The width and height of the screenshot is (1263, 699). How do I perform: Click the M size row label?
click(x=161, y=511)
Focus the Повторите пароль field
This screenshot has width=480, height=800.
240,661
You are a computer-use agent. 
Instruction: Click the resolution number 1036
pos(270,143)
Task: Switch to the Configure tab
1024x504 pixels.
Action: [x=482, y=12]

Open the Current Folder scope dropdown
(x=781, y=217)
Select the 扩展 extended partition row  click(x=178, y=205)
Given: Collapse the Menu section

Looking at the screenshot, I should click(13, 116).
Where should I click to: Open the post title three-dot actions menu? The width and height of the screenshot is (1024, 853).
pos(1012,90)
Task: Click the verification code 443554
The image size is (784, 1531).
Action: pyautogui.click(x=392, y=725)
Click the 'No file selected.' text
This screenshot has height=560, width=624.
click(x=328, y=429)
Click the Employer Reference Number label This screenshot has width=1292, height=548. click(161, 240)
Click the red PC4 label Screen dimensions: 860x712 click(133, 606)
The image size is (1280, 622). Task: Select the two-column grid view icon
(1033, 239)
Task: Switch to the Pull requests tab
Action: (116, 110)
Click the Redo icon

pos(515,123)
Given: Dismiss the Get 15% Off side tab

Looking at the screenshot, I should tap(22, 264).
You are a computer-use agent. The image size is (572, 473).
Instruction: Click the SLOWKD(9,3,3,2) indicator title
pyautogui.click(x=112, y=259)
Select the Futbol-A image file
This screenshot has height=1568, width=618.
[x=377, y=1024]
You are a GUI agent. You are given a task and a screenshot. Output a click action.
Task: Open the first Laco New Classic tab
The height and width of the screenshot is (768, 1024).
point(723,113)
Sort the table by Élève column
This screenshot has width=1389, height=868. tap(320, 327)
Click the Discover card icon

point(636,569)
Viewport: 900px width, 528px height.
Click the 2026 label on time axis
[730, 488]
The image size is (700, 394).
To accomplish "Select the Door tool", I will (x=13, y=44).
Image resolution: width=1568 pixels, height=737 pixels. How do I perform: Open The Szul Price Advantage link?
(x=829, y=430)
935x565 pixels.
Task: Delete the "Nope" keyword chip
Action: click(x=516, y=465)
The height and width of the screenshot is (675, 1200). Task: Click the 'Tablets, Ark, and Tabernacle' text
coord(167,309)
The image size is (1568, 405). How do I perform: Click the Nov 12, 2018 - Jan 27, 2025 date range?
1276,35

○ ○ ○ ○

From the line containing "Click the Redo icon" through the final line of the listing above, retype every line exactly; leave out everything else.

:: Answer section ::
Click the Redo icon

pos(515,123)
Given: Dismiss the Get 15% Off side tab

Looking at the screenshot, I should tap(22, 264).
You are a computer-use agent. The image size is (572, 473).
Instruction: Click the SLOWKD(9,3,3,2) indicator title
pyautogui.click(x=112, y=259)
Select the Futbol-A image file
This screenshot has height=1568, width=618.
[x=377, y=1024]
You are a GUI agent. You are given a task and a screenshot. Output a click action.
Task: Open the first Laco New Classic tab
The height and width of the screenshot is (768, 1024).
point(723,113)
Sort the table by Élève column
This screenshot has width=1389, height=868. tap(320, 327)
Click the Discover card icon

point(636,569)
Viewport: 900px width, 528px height.
Click the 2026 label on time axis
[730, 488]
The image size is (700, 394).
To accomplish "Select the Door tool", I will (x=13, y=44).
Image resolution: width=1568 pixels, height=737 pixels. How do I perform: Open The Szul Price Advantage link?
(x=829, y=430)
935x565 pixels.
Task: Delete the "Nope" keyword chip
Action: click(x=516, y=465)
The height and width of the screenshot is (675, 1200). Task: Click the 'Tablets, Ark, and Tabernacle' text
coord(167,309)
The image size is (1568, 405). How do I perform: Click the Nov 12, 2018 - Jan 27, 2025 date range?
1276,35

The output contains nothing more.